---Warning: The following post is even less relevant to actual life than the standard you may have come to expect from this blog.---
The problem with physics is that as soon as you vaguely understand something it turns out to be wrong, and to understand the updated theory you need to master some mind-bendingly difficult new type of mathematics. Somewhere along the line in this process I suspect that physicists themselves have actually lost track of trying to make sense of the world and have basically accepted that the maths is as good as their theories will get. A few thousand years ago, physics worked like this:
Layman: I dropped a biscuit on a rock and it broke in two. Explain this to me, wise and noble physicist.
Physicist: Hmmm, physics isn’t likely to be invented for some time. In the absence of a real explanation, I’m going with “God probably doesn’t like your biscuit”.
Of course, as time went by and people got more and more into inventing things, someone realised that without physics no one would ever invent the ski-doo. With this motivation in mind people got stuck into physics. As such, a bit over a hundred years ago physics worked like this:
Layman: I dropped a biscuit on a rock and it broke in two. Explain this to me, wise and noble physicist.
Physicist: Gravity pulled the biscuit into the rock, and the energy of the collision broke your biscuit in two. Here’s a detailed and effective mathematic description of the whole shebang.
This is pretty much enough physics to invent the ski-doo, and that has kept people happy for a long time. After all, having a ski-doo is basically the best thing that can happen to you. However, someone got it into their head that they wanted a ski-doo that could solve the reverse phone book problem in a computationally efficient way, so physicists had to work out quantum mechanics. This resulted in a new type of physical explanation.
Layman: I dropped a biscuit on a rock and it broke in two. Explain this to me, wise and noble physicist.
Physicist: Well, there’s a biscuit, see. And a rock. And quantum mechanics something something something.

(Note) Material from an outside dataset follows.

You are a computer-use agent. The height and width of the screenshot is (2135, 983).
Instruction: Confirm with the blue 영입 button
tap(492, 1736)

The frustrating part of this new type of physics is that it doesn’t actually explain anything. The old physics was wonderfully intuitive and made sense to people. It was all about pushing and pulling and colliding and other tragic accidents that happened to people’s ex-wives. The new physics was all about equations and waves and particles and stuff people didn’t really care about. Physicists might claim to understand these things in a way that makes “quantum mechanics something something something” a sensible explanation, but I reckon they’ve basically substituted explaining how things happen for mathematical descriptions of what’s just about to happen. Physicists will probably deny this, but baseless slander is a big part of what this blog is about, so let’s not think too hard about that. Anyway, by this stage physics was on a roll. Nowadays physicists explain things like this:
Layman: I dropped a laboured example on a rock and it broke in two. Explain this to me man who wears shorts with large pockets to work in every season.

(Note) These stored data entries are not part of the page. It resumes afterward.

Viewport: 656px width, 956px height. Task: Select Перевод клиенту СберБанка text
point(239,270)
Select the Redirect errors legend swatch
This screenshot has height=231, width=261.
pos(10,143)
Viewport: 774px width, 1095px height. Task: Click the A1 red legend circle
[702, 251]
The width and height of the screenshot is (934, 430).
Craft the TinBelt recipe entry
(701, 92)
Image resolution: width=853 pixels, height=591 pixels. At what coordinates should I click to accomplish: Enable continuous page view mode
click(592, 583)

Physicist: In order to answer this question I will need a significantly larger and more expensive machine than anyone in the world currently has. Until I own the largest and shiniest machine known to humankind I will be unable to assist you.

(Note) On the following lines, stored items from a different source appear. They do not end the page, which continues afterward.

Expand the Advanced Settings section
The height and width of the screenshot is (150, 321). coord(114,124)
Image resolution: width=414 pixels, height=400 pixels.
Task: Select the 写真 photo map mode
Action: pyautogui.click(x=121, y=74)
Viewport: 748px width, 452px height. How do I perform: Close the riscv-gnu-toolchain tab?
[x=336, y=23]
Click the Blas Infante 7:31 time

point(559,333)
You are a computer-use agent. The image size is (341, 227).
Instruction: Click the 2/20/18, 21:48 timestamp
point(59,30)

The moral to this story is that reading this blog is a complete waste of your time. It is, however, vaguely relevant to my current situation. You see, Newton’s First Law of Motion is that any body will continue to move at a constant velocity (or remain at rest) unless acted on by a force. That is, stuff tends to keep doing what it’s doing unless there’s a good reason for it do something else.
Tonight, as I mark the end of my third week in White Star Chalet, it’s a good opportunity to reflect on the truth of Newton’s First Law, despite the dubious improvements of physics since the time of the old dodger.
The first week of my time here was Oldies Week, which was too good to miss. Then we got a few nights of snow and clear days which made for skiing too good to miss. After that I really intended to go to Mt Olympus, I really did. But then I got the plague, and spent a few days fevering it up and manufacturing vast quantities of gratuitous mucus. I got that out of the way, but I didn’t eat much during that time and it stretched out my food supplies, so I stayed up here until my food ran out. Then I had to come back because there was a BBQ cook-off competition that sounded fun, and now I can’t leave because I’ve somehow ended up being hut mum for a bunch of high school kids from Queensland on a school camp.
I had great intentions, but somehow it just didn’t work out. At least now I’m being honest. Now when people ask how long I’ll be here and I say “Well, my flight out is on the 4th of October”. It may not be pretty, but it closely approximates being honest.